Anorexia Nervosa

Anorexia nervosa is a potentially deadly mental illness which manifests itself in the form of an eating disorder. The severe weight loss experienced by victims causes up to 20 percent of them to die within 20 years of developing the disease, either from long-term physical degradation or suicide. This makes anorexia nervosa the most lethal form of mental health disorder around.

It is important to remember that anorexia nervosa is not a side effect of voluntary dieting. Instead, it is the outward manifestation of complex psychological and emotional imbalances. Approximately 0.6% of Britons aged 16 years and older are afflicted with the disorder. Females account for more than two thirds of victims.

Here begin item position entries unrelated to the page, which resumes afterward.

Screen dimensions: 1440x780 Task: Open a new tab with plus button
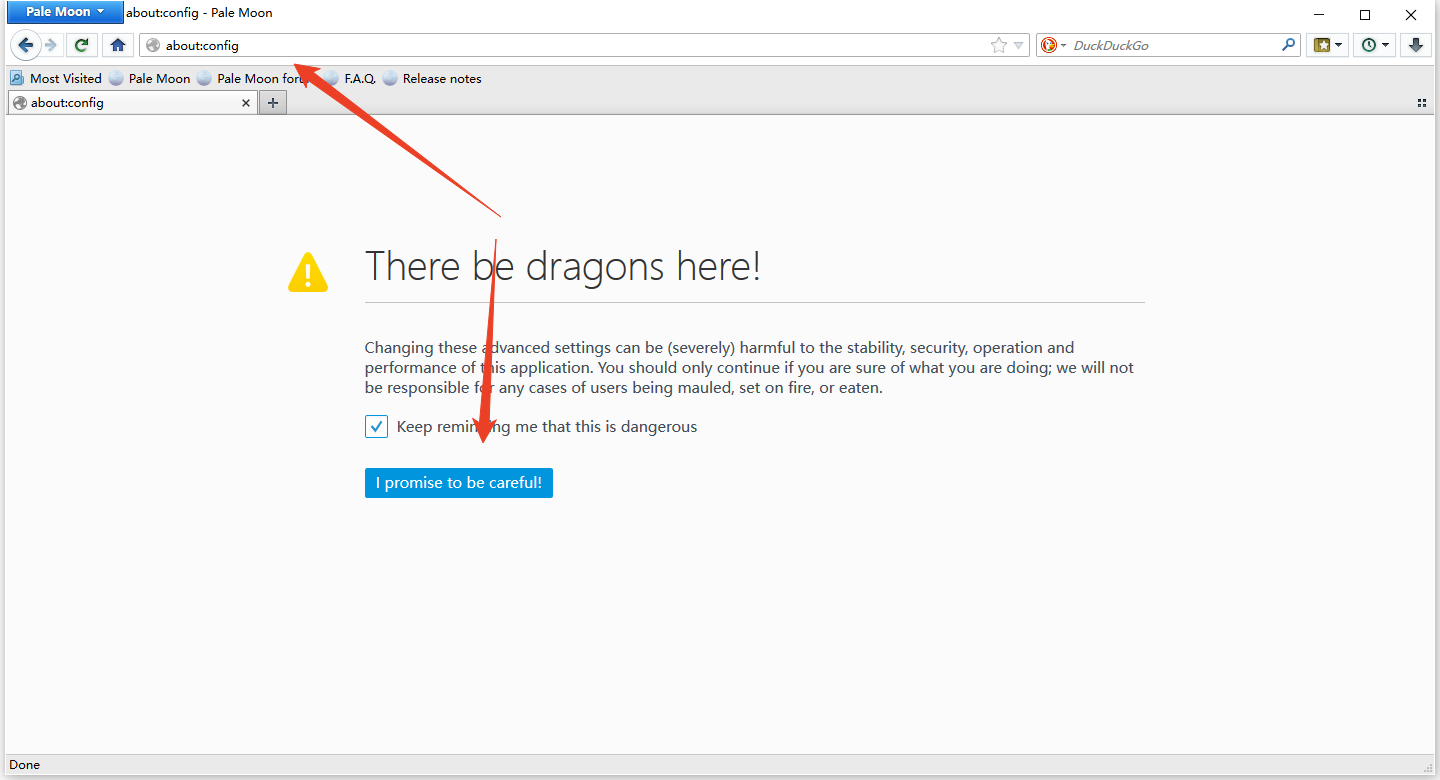273,103
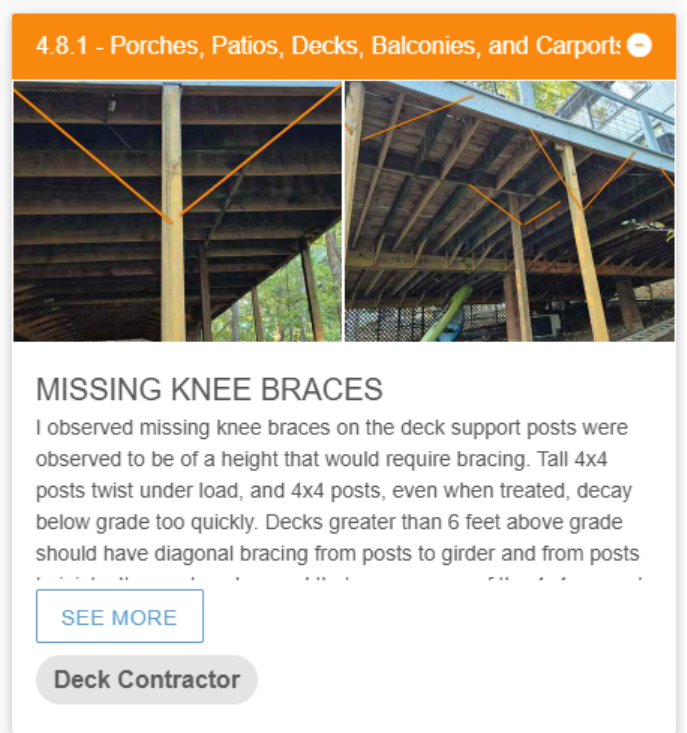Open the left deck post photo
Viewport: 687px width, 733px height.
pos(177,211)
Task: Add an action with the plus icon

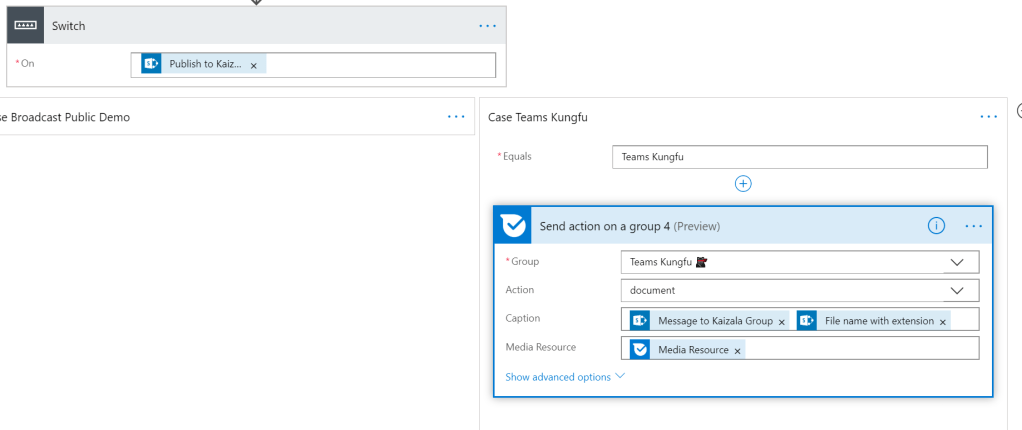Action: point(743,183)
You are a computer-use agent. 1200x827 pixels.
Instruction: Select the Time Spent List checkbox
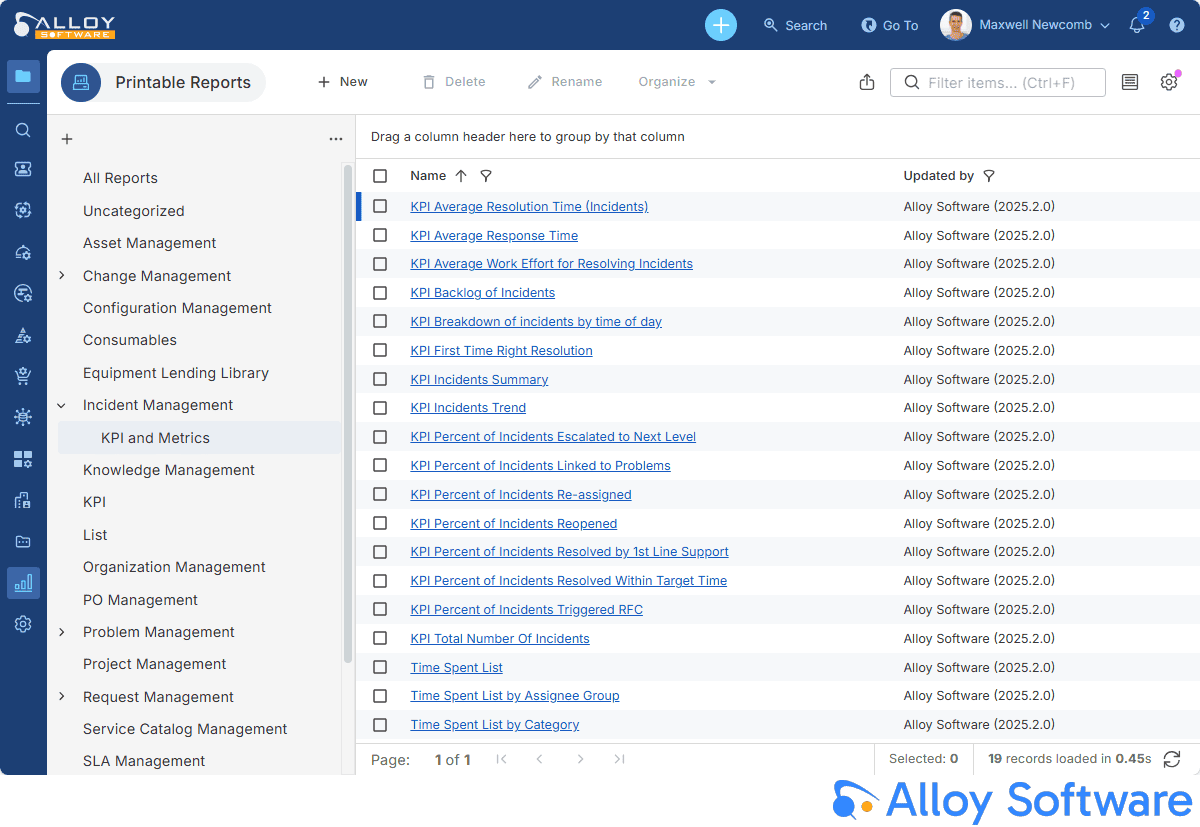380,667
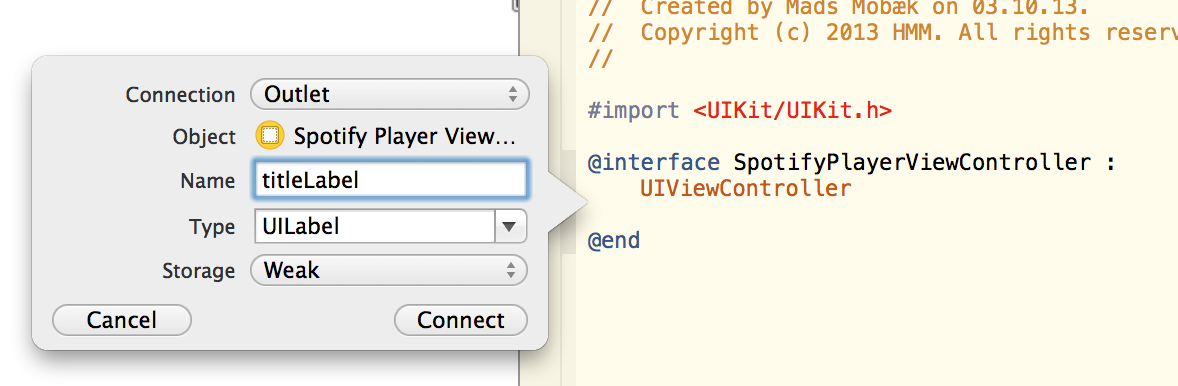The image size is (1178, 386).
Task: Click the Storage field label
Action: 198,271
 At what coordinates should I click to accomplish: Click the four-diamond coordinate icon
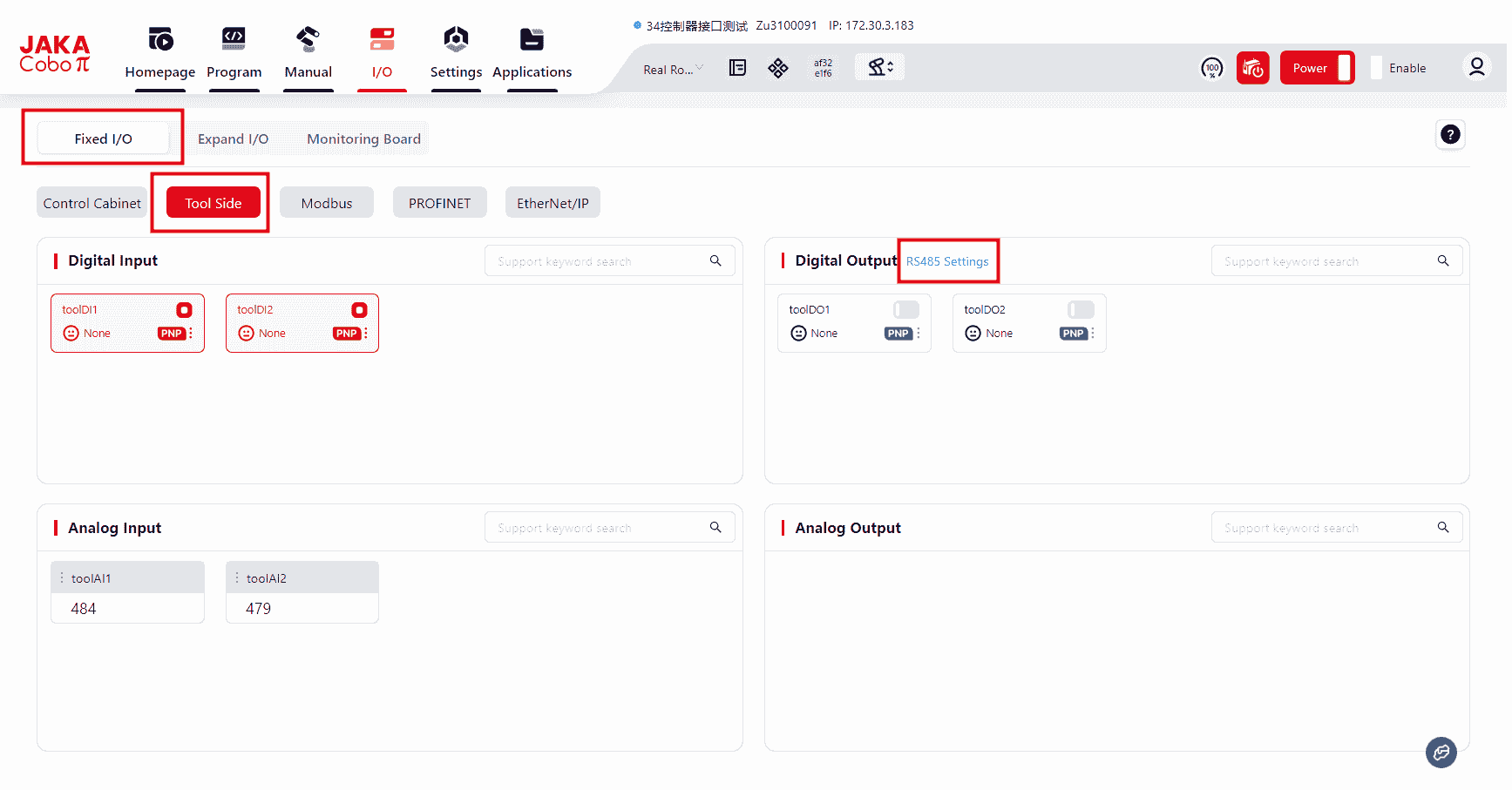778,68
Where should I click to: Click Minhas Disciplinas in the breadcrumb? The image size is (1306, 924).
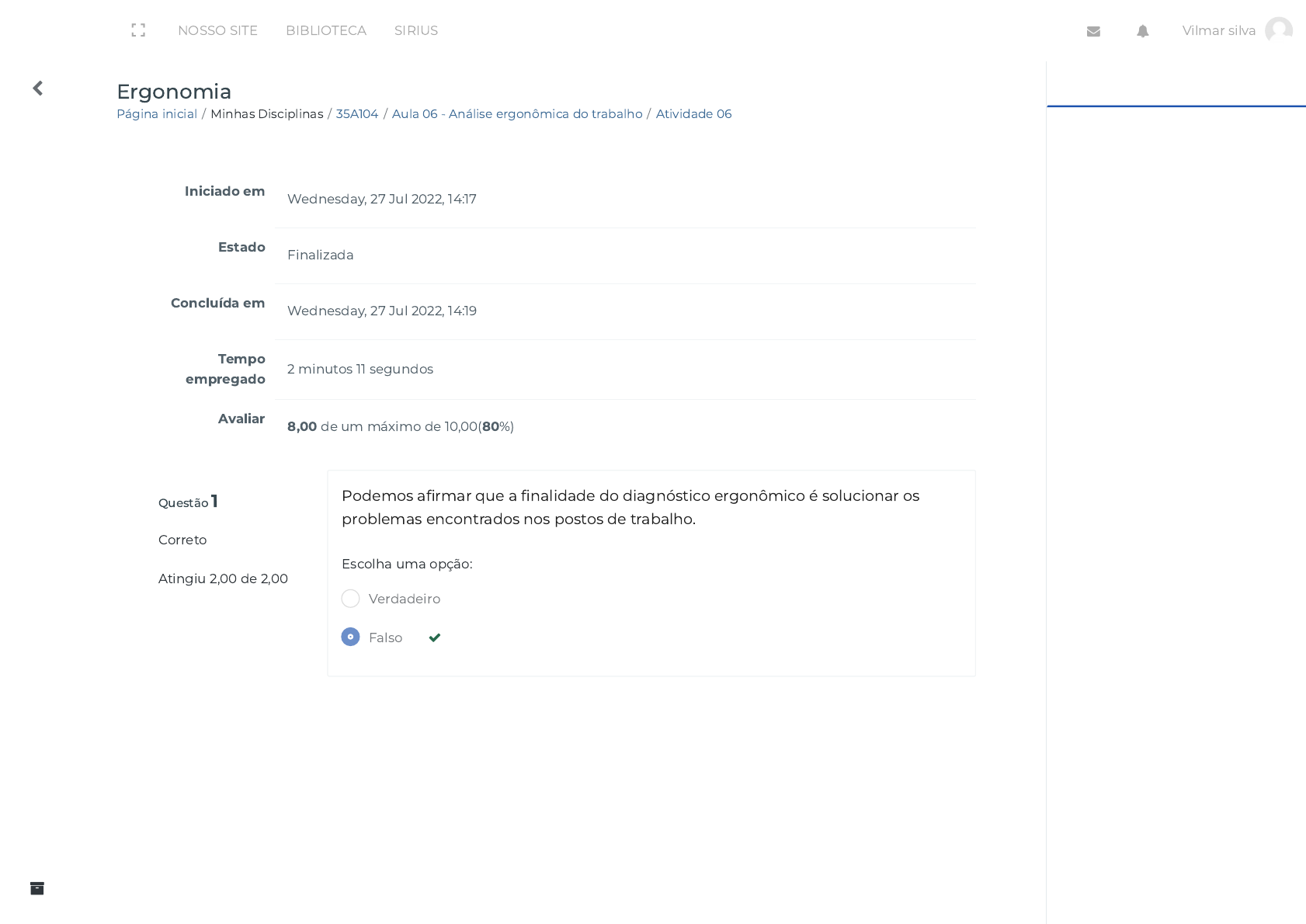pyautogui.click(x=266, y=114)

Anorexia nervosa affects people of all age and ethnicity, and the symptoms typically emerge during adolescence. Early detection and treatment is crucial for the treatment of the disease.

Poor body image is one of the primary triggers for anorexia nervosa. Image courtesy of Pixabay

Overview of anorexia nervosa

Anorexia nervosa is not about vanity. The urge is caused by an extreme fear of gaining weight or exceptionally poor body image. As such, people suffering from the disorder have an unhealthy obsession with weight, body shape and food.

As a result, people who develop anorexia nervosa are frequently compelled to impose severe dietary restrictions on themselves. This is often accompanied by excessive exercise, use of steroids (usually male), cosmetic surgery, and consumption of supplements – all done to achieve the never attainable perfect weight or body shape.

Over time, the lack of eating, or focus on specific group types, will lead to systemic malnourishment which will cause progressive degradation of the body’s organs, tissues and functions. Quick treatment is important to prevent any long-term damage to the body and ensure full recovery. Otherwise, patients might continue to experience slowed growth (for adolescents), gastrointestinal disorders, osteoporosis, chronic fatigue, bad skin and hair loss and cognitive impairment.

Victims of anorexia nervosa usually have other mental health disorders, such as obsessive compulsive disorder, depression and anxiety, which reinforce their already poor mental state to critical levels.

Since mental health disorders are sometimes tied to early childhood traumas such as abuse, neglect, violence and bullying, treatment of the disease require a holistic and customised approach to address all the deep seated psychological issues of patients.

Symptoms of anorexia nervosa

The symptoms of anorexia nervosa are not unique – they can be attributed to other diseases and lifestyle choices, which make early detection difficult, especially since victims tend to hide their disorders. However, a combination of several symptoms is usually sufficient for preliminary identification. The symptoms can be divided into three categories:

(i) Physical signs, such as extreme weight loss, chronic fatigue, mottled hands, cardiac issues, food intolerance, constipation, etc.

(ii) Behavioural signs, such as binge eating, excessive exercise, irrational dieting, self-harm, social withdrawal, etc.

(iii) Psychological signs, such as distorted body image, low self-esteem, anxiety during mealtimes, etc.

Treatment of anorexia nervosa

The treatment of the disorder is geared towards the following four objectives:

  • Reversing weight loss or weight gain and returning the body to its optimal weight band
  • Nourishing the body quickly to prevent any side effects to malnutrition
  • Managing mental issues to ensure the safety of the victims as well as the people around them
  • Establishing boundaries, good eating habits and a support network to prevent a relapse

A combination of medicine, vitamins, cognitive behaviour therapy (CBT) and family-based treatment (FBT) are used to achieve the objectives above.